SOURCE DATA section start
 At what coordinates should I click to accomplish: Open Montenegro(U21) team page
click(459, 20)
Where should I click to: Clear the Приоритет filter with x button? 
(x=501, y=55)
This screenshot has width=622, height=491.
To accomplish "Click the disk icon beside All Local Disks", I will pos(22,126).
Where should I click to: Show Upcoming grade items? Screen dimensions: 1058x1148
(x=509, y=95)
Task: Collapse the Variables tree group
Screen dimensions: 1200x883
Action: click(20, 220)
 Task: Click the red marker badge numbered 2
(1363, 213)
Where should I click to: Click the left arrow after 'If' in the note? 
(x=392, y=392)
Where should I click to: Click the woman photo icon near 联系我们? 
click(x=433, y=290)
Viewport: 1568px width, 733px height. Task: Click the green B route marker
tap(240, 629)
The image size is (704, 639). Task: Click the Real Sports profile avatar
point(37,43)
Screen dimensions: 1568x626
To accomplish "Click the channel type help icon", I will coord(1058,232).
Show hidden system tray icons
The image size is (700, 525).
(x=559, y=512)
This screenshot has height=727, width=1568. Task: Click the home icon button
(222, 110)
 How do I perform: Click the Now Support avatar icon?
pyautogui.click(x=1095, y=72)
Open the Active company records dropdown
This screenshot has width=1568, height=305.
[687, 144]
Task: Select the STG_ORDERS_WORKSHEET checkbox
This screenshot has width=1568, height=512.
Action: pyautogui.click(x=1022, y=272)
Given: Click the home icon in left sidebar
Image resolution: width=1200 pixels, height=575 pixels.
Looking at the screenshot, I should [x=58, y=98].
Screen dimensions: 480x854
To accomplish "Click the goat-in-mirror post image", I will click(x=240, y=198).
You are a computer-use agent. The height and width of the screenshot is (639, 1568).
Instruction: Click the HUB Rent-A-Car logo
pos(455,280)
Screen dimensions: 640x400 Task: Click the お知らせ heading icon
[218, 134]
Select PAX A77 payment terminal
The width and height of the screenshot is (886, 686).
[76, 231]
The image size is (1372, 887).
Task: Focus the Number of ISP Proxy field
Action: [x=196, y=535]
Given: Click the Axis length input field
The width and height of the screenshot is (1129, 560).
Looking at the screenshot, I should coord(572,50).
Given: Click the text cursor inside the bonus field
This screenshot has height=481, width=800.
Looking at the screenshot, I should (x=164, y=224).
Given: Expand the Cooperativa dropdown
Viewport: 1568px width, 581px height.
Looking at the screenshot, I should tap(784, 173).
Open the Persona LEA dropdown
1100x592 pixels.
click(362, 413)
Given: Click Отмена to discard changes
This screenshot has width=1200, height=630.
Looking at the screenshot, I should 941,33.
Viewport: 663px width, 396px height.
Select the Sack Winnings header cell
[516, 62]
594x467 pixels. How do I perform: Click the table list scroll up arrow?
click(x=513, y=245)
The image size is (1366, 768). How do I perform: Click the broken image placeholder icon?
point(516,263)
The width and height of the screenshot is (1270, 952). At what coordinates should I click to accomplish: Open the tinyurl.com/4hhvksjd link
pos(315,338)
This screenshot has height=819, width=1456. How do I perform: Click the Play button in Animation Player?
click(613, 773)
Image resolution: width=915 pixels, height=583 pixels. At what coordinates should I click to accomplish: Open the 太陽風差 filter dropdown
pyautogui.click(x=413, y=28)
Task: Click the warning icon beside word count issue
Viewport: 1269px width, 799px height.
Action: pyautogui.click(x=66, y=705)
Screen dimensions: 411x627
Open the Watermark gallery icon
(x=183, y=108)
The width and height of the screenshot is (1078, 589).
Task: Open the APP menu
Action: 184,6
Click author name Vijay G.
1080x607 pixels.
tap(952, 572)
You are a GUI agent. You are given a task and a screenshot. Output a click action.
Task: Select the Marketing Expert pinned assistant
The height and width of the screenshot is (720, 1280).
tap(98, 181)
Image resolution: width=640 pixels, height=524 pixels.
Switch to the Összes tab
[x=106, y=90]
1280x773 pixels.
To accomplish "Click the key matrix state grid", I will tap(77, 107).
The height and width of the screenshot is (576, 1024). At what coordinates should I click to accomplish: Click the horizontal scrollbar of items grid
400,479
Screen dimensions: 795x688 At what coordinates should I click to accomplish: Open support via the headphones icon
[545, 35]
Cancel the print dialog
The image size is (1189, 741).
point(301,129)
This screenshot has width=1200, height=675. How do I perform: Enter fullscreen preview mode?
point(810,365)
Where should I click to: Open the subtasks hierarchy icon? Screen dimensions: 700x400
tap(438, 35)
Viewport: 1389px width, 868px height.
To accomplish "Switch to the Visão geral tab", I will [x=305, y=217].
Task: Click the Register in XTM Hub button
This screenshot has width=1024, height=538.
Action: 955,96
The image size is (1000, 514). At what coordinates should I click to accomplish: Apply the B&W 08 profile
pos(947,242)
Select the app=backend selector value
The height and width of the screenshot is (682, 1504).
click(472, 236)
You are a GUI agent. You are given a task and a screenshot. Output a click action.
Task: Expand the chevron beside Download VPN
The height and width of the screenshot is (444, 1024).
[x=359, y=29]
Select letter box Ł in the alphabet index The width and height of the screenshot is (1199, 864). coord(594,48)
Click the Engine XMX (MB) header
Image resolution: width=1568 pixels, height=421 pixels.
SOURCE DATA section end
YOUR TASK: Reproduce the full set of records precisely.

WRITTEN REPLY:
 At what coordinates should I click to accomplish: Open Montenegro(U21) team page
click(459, 20)
Where should I click to: Clear the Приоритет filter with x button? 
(x=501, y=55)
This screenshot has width=622, height=491.
To accomplish "Click the disk icon beside All Local Disks", I will pos(22,126).
Where should I click to: Show Upcoming grade items? Screen dimensions: 1058x1148
(x=509, y=95)
Task: Collapse the Variables tree group
Screen dimensions: 1200x883
Action: click(20, 220)
 Task: Click the red marker badge numbered 2
(1363, 213)
Where should I click to: Click the left arrow after 'If' in the note? 
(x=392, y=392)
Where should I click to: Click the woman photo icon near 联系我们? 
click(x=433, y=290)
Viewport: 1568px width, 733px height. Task: Click the green B route marker
tap(240, 629)
The image size is (704, 639). Task: Click the Real Sports profile avatar
point(37,43)
Screen dimensions: 1568x626
To accomplish "Click the channel type help icon", I will coord(1058,232).
Show hidden system tray icons
The image size is (700, 525).
(x=559, y=512)
This screenshot has height=727, width=1568. Task: Click the home icon button
(222, 110)
 How do I perform: Click the Now Support avatar icon?
pyautogui.click(x=1095, y=72)
Open the Active company records dropdown
This screenshot has width=1568, height=305.
[687, 144]
Task: Select the STG_ORDERS_WORKSHEET checkbox
This screenshot has width=1568, height=512.
Action: pyautogui.click(x=1022, y=272)
Given: Click the home icon in left sidebar
Image resolution: width=1200 pixels, height=575 pixels.
Looking at the screenshot, I should [x=58, y=98].
Screen dimensions: 480x854
To accomplish "Click the goat-in-mirror post image", I will click(x=240, y=198).
You are a computer-use agent. The height and width of the screenshot is (639, 1568).
Instruction: Click the HUB Rent-A-Car logo
pos(455,280)
Screen dimensions: 640x400 Task: Click the お知らせ heading icon
[218, 134]
Select PAX A77 payment terminal
The width and height of the screenshot is (886, 686).
[76, 231]
The image size is (1372, 887).
Task: Focus the Number of ISP Proxy field
Action: [x=196, y=535]
Given: Click the Axis length input field
The width and height of the screenshot is (1129, 560).
Looking at the screenshot, I should coord(572,50).
Given: Click the text cursor inside the bonus field
This screenshot has height=481, width=800.
Looking at the screenshot, I should (x=164, y=224).
Given: Expand the Cooperativa dropdown
Viewport: 1568px width, 581px height.
Looking at the screenshot, I should tap(784, 173).
Open the Persona LEA dropdown
1100x592 pixels.
click(362, 413)
Given: Click Отмена to discard changes
This screenshot has width=1200, height=630.
Looking at the screenshot, I should 941,33.
Viewport: 663px width, 396px height.
Select the Sack Winnings header cell
[516, 62]
594x467 pixels. How do I perform: Click the table list scroll up arrow?
click(x=513, y=245)
The image size is (1366, 768). How do I perform: Click the broken image placeholder icon?
point(516,263)
The width and height of the screenshot is (1270, 952). At what coordinates should I click to accomplish: Open the tinyurl.com/4hhvksjd link
pos(315,338)
This screenshot has height=819, width=1456. How do I perform: Click the Play button in Animation Player?
click(613, 773)
Image resolution: width=915 pixels, height=583 pixels. At what coordinates should I click to accomplish: Open the 太陽風差 filter dropdown
pyautogui.click(x=413, y=28)
Task: Click the warning icon beside word count issue
Viewport: 1269px width, 799px height.
Action: pyautogui.click(x=66, y=705)
Screen dimensions: 411x627
Open the Watermark gallery icon
(x=183, y=108)
The width and height of the screenshot is (1078, 589).
Task: Open the APP menu
Action: 184,6
Click author name Vijay G.
1080x607 pixels.
tap(952, 572)
You are a GUI agent. You are given a task and a screenshot. Output a click action.
Task: Select the Marketing Expert pinned assistant
The height and width of the screenshot is (720, 1280).
tap(98, 181)
Image resolution: width=640 pixels, height=524 pixels.
Switch to the Összes tab
[x=106, y=90]
1280x773 pixels.
To accomplish "Click the key matrix state grid", I will tap(77, 107).
The height and width of the screenshot is (576, 1024). At what coordinates should I click to accomplish: Click the horizontal scrollbar of items grid
400,479
Screen dimensions: 795x688 At what coordinates should I click to accomplish: Open support via the headphones icon
[545, 35]
Cancel the print dialog
The image size is (1189, 741).
point(301,129)
This screenshot has width=1200, height=675. How do I perform: Enter fullscreen preview mode?
point(810,365)
Where should I click to: Open the subtasks hierarchy icon? Screen dimensions: 700x400
tap(438, 35)
Viewport: 1389px width, 868px height.
To accomplish "Switch to the Visão geral tab", I will [x=305, y=217].
Task: Click the Register in XTM Hub button
This screenshot has width=1024, height=538.
Action: 955,96
The image size is (1000, 514). At what coordinates should I click to accomplish: Apply the B&W 08 profile
pos(947,242)
Select the app=backend selector value
The height and width of the screenshot is (682, 1504).
click(472, 236)
You are a GUI agent. You are given a task and a screenshot. Output a click action.
Task: Expand the chevron beside Download VPN
The height and width of the screenshot is (444, 1024).
[x=359, y=29]
Select letter box Ł in the alphabet index The width and height of the screenshot is (1199, 864). coord(594,48)
Click the Engine XMX (MB) header
Image resolution: width=1568 pixels, height=421 pixels.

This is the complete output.